As the first step in this development, we are automating the existing codes (Dreger and Kaverina, 1999 - described in detail in the research section). Programs developed for interactive use in a research environment require significant effort to structure and harden for an operational environment and our recent efforts have focused in this direction. We have divided the finite-fault estimation procedure into 2 REDI stages. In the first stage, BDSN regional waveform data are prepared for inversion and preliminary or initial estimates of the rupture parameters are derived using empirical scaling relationships.
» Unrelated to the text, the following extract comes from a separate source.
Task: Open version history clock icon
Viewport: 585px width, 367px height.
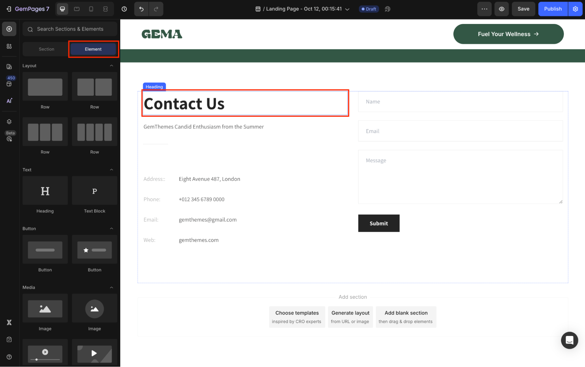Action: click(x=124, y=9)

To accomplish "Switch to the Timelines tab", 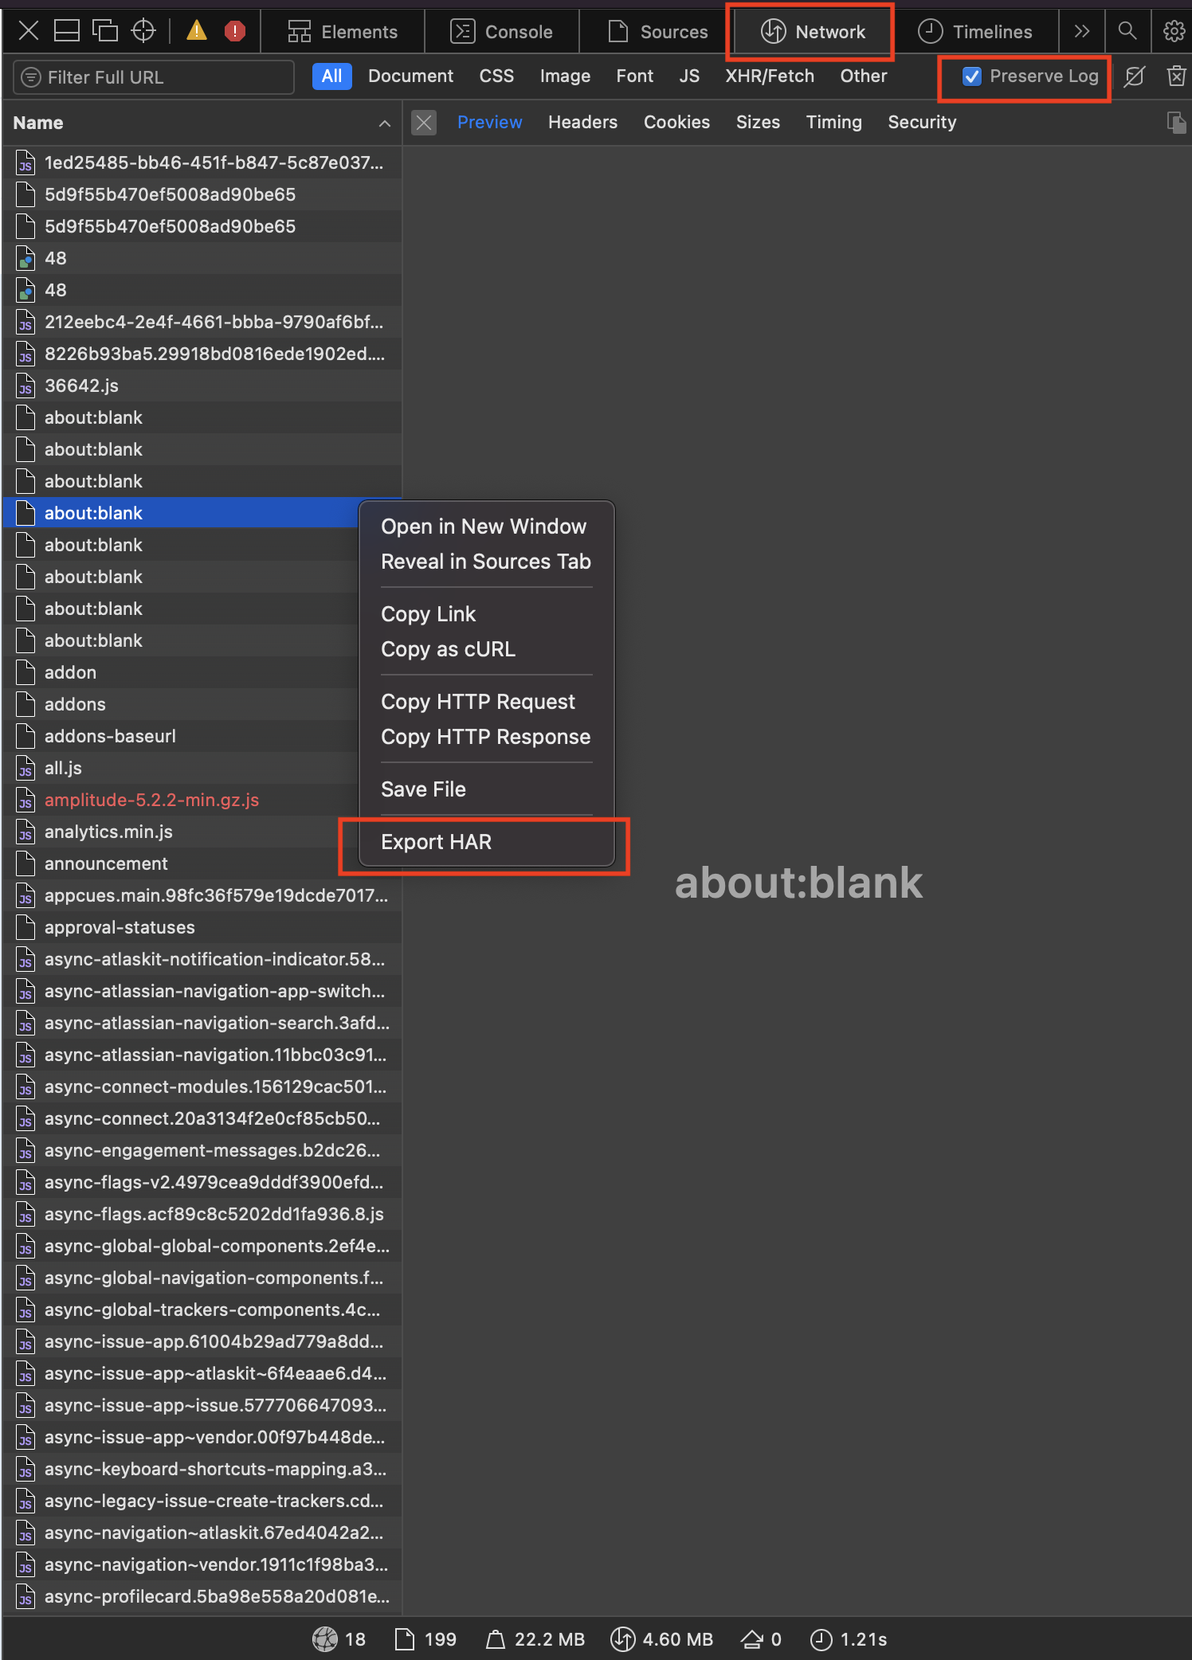I will click(x=975, y=32).

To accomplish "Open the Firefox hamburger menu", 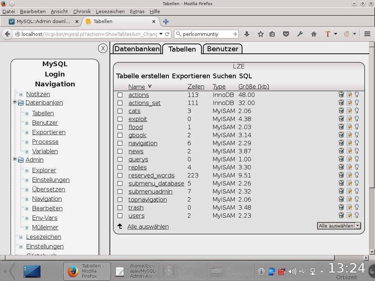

These empirical estimates are then checked by testing a line-source rupture either along the rake or in the horizontal plane. Studies of the Landers and Northridge earthquakes (Dreger and Kaverina, 1999) suggest that the horizontal line source may work better. The line source calculation can be computed quite rapidly and it is possible to test a range of rupture velocities as well as both possible fault planes in order to identify the causative fault. When completed, this REDI stage will yield preliminary estimates of the rupture length, width, rupture velocity, dislocation rise time, and probable fault plane. These values then become input to the next stage for refinement. Stage 5 will perform the full 2-dimensional inversion for distributed slip on both fault planes and will produce a slip map for the preferred plane.

The automation of these codes is nearly complete and we anticipate having them fully incorporated within the REDI structure before the end of 1999. These stages will be executed for earthquakes of moment magnitude 6.0 and higher.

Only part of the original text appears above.